Auf einem guten Weg. Bezirksverband Hessen-Süd: Bei der Bezirkskonferenz im November 2022 zog der Vorstand nach zweijähriger Amtszeit eine positive Zwischenbilanz.

Eine Person hält eine Rede an einem Podium mit AWO-Logo, während vier weitere Personen an einem langen Tisch auf der Bühne sitzen, ebenfalls vor AWO-Bannern.
© AWO Bezirksverband Hessen-Süd e.V.

Foto: Vorsitzende Stephanie Becker-Bösch gibt ihren Bericht ab. Auf dem Podium: Alexander Ludwig, Petra Rossbrey, Hans-Jürgen Herbst und Ulrich Bauch

„Als wir antraten, war die AWO Hessen-Süd durch die Fehler ehemaliger Vorstands- und Geschäftsführungsmitglieder in einer schwierigen Lage: Ein zerstörtes Ansehen der AWO in der Öffentlichkeit und die Gefahr einer Insolvenz bestimmten die Situation“, so die Vorsitzende Stephanie Becker-Bösch in ihrem Bericht. „Gemeinsam mit unserem Geschäftsführer Ulrich Bauch haben wir es in den letzten zwei Jahren geschafft, im Verband für Aufklärung und im Unternehmen für eine wirtschaftliche Stabilisierung zu sorgen“, so Becker-Bösch weiter.

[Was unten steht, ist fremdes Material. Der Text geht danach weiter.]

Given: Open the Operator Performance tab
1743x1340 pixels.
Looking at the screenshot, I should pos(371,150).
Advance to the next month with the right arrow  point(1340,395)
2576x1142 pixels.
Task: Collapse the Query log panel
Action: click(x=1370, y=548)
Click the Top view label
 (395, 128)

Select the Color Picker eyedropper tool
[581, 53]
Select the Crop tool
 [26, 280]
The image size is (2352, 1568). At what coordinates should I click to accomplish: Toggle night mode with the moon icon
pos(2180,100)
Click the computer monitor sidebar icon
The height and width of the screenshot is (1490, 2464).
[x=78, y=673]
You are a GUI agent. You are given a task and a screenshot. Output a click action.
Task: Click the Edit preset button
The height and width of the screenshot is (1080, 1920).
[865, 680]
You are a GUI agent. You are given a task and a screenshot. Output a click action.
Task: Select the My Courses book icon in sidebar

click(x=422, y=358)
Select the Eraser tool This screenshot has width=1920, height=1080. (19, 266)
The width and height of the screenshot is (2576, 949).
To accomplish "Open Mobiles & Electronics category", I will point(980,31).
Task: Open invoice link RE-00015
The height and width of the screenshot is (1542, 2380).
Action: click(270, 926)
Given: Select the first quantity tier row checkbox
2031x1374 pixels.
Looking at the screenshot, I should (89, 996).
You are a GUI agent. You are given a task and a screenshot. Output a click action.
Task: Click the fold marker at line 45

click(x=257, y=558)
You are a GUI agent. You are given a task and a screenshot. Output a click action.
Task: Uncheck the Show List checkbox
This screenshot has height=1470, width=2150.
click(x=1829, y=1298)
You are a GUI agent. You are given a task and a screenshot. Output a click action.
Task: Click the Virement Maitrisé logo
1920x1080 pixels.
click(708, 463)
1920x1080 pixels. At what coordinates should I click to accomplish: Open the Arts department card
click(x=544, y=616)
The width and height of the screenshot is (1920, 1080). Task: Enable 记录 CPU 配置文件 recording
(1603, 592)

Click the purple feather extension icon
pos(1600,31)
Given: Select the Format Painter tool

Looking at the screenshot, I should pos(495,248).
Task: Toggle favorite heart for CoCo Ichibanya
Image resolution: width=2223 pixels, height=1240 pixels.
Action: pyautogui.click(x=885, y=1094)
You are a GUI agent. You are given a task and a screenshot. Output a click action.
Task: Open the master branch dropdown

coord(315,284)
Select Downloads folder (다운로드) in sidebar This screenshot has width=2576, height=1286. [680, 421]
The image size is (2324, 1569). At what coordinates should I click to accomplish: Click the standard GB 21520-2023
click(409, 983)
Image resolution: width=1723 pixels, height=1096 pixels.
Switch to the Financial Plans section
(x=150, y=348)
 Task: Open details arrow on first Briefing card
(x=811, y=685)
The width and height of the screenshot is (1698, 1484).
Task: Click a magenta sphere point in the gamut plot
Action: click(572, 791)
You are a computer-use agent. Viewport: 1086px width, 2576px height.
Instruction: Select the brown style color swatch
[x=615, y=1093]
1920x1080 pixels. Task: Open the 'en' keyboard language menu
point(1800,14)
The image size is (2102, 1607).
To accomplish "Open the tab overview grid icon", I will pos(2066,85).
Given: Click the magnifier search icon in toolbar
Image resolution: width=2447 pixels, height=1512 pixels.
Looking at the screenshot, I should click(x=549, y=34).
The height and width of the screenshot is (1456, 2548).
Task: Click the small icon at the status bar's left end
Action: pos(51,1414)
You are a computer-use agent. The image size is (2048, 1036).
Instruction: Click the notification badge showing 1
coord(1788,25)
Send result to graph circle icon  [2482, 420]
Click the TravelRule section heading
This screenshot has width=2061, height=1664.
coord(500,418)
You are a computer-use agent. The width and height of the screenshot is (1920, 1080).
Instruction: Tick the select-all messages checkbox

Gegen ehemalige Verantwortungsträger hatte der Vorstand Schadensersatzklage eingereicht. Die Verfahren laufen derzeit noch. Um den Bezirksverband und seine Gesellschaften auf ein wirtschaftlich solides Fundament zu stellen, wurden umfangreiche Sanierungsmaßnehmen eingeleitet. Zur besseren Kontrolle erhält der in der Vergangenheit verschachtelte und intransparente Konzern der AWO Hessen-Süd eine neue Struktur: Die Anzahl der Gesellschaften wird erheblich reduziert. 2022 konnte die AWO Hessen-Süd mit einem positiven Jahresergebnis abschließen und darüber hinaus auch noch erhebliche Schulden abbauen.

Mit Blick auf diese Entwicklung entlastete die Konferenz den Vorstand einstimmig. Becker-Bösch versprach, den Kurs weiter fortzusetzen.